▶ _Yönergeler_
1) İpek üretimiyle ilgili metnin son cümlesinde koza üreticilerinin ve atölye sahiplerinin gelirlerini düşürdüğü belirtilen etkenlerin hepsini sıralayın.
2) İpek üretimiyle ilgili metnin "Bu tarihten sonra" sözlerinden başlayıp "ödenmesinde zorluklar yaşanmış." sözlerine kadar, bu sözler de dahil olmak üzere, olan kısmını aynen yazın.

▶ _Alıntılanan Metin_
______________________________
Bu tarihten sonra işler ters gitmeye başlamış. İpek öşrüne yapılan aşırı yüksek zamlar dokuma atölye sahiplerinin ve koza üreticilerinin bir kısmının işi bırakmasına yol açmış. Hastalıklar karşısında yöneticilerin müdahalesinin yetersizliği, dut ağaçlarının sulanması için yapılması gereken su yollarının kaynak yetersizliği yüzünden yapılmaması, artan hırsızlık vakalarına karşı önlemlerin etkili olmaması koza üreticilerinin ve atölye sahiplerinin gelirlerini düşürmüş, vergilerin ödenmesinde zorluklar yaşanmış.
______________________________
▶ _Veri Kayıtları_
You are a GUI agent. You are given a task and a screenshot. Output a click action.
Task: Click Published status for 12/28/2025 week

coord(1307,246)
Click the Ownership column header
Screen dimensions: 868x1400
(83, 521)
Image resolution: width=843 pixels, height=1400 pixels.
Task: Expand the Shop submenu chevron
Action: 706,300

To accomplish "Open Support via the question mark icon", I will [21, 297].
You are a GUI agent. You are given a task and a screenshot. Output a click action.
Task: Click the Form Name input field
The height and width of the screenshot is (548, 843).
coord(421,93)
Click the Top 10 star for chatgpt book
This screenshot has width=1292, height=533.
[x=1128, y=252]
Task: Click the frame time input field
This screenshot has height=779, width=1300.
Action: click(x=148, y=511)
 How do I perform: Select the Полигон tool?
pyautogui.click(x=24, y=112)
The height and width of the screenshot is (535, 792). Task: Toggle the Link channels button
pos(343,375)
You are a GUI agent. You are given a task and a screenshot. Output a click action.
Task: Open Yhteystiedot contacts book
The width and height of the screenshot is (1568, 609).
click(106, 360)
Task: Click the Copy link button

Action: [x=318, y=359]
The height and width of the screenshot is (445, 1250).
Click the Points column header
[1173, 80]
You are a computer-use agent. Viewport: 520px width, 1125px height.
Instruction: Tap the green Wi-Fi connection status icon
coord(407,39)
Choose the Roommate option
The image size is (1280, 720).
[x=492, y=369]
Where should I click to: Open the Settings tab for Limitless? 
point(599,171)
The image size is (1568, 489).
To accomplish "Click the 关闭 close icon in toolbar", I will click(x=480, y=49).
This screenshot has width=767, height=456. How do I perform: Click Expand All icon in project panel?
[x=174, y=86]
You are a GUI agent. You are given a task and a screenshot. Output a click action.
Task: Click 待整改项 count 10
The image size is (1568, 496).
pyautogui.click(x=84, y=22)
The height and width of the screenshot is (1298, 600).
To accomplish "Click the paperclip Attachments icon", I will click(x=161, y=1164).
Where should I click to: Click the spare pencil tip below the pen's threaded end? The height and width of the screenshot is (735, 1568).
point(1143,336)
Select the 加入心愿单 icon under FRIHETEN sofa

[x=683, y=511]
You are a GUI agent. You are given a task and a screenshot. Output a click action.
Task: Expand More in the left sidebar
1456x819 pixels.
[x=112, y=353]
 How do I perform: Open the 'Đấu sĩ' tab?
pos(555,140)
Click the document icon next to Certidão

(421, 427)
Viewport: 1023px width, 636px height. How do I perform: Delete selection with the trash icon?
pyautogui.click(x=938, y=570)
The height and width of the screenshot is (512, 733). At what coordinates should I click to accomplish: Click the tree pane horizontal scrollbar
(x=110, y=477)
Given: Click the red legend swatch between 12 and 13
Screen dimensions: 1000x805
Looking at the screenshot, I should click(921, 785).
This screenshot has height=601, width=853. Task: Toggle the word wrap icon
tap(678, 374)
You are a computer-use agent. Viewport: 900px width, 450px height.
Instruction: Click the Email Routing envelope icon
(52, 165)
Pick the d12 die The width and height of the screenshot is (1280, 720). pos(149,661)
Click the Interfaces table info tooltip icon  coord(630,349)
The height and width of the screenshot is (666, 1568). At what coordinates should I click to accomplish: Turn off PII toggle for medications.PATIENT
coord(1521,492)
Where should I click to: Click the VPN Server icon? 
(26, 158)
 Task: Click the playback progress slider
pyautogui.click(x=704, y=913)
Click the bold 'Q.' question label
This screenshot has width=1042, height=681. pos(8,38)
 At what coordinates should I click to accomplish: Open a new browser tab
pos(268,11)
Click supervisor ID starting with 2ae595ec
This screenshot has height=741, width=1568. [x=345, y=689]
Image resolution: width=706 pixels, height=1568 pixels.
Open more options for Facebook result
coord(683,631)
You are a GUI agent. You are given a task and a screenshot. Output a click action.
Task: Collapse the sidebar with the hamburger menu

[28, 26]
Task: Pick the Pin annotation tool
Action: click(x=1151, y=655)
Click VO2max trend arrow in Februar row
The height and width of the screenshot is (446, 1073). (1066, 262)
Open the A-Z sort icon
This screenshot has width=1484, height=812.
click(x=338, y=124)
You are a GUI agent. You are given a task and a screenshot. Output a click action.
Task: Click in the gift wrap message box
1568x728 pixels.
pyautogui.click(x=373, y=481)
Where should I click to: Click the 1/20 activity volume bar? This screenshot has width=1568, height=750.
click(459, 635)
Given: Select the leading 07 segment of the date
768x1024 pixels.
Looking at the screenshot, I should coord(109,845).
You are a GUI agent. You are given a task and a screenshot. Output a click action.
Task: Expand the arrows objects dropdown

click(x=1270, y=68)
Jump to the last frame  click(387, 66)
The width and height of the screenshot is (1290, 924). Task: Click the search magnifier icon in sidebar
______________________________
▶ _Görev Çözümleri_
1)
- Hastalıklar karşısında yöneticilerin müdahalesinin yetersizliği
- Dut ağaçlarının sulanması için yapılması gereken su yollarının kaynak yetersizliği yüzünden yapılmaması
- Artan hırsızlık vakalarına karşı önlemlerin etkili olmaması

2)
Bu tarihten sonra işler ters gitmeye başlamış. İpek öşrüne yapılan aşırı yüksek zamlar dokuma atölye sahiplerinin ve koza üreticilerinin bir kısmının işi bırakmasına yol açmış. Hastalıklar karşısında yöneticilerin müdahalesinin yetersizliği, dut ağaçlarının sulanması için yapılması gereken su yollarının kaynak yetersizliği yüzünden yapılmaması, artan hırsızlık vakalarına karşı önlemlerin etkili olmaması koza üreticilerinin ve atölye sahiplerinin gelirlerini düşürmüş, vergilerin ödenmesinde zorluklar yaşanmış.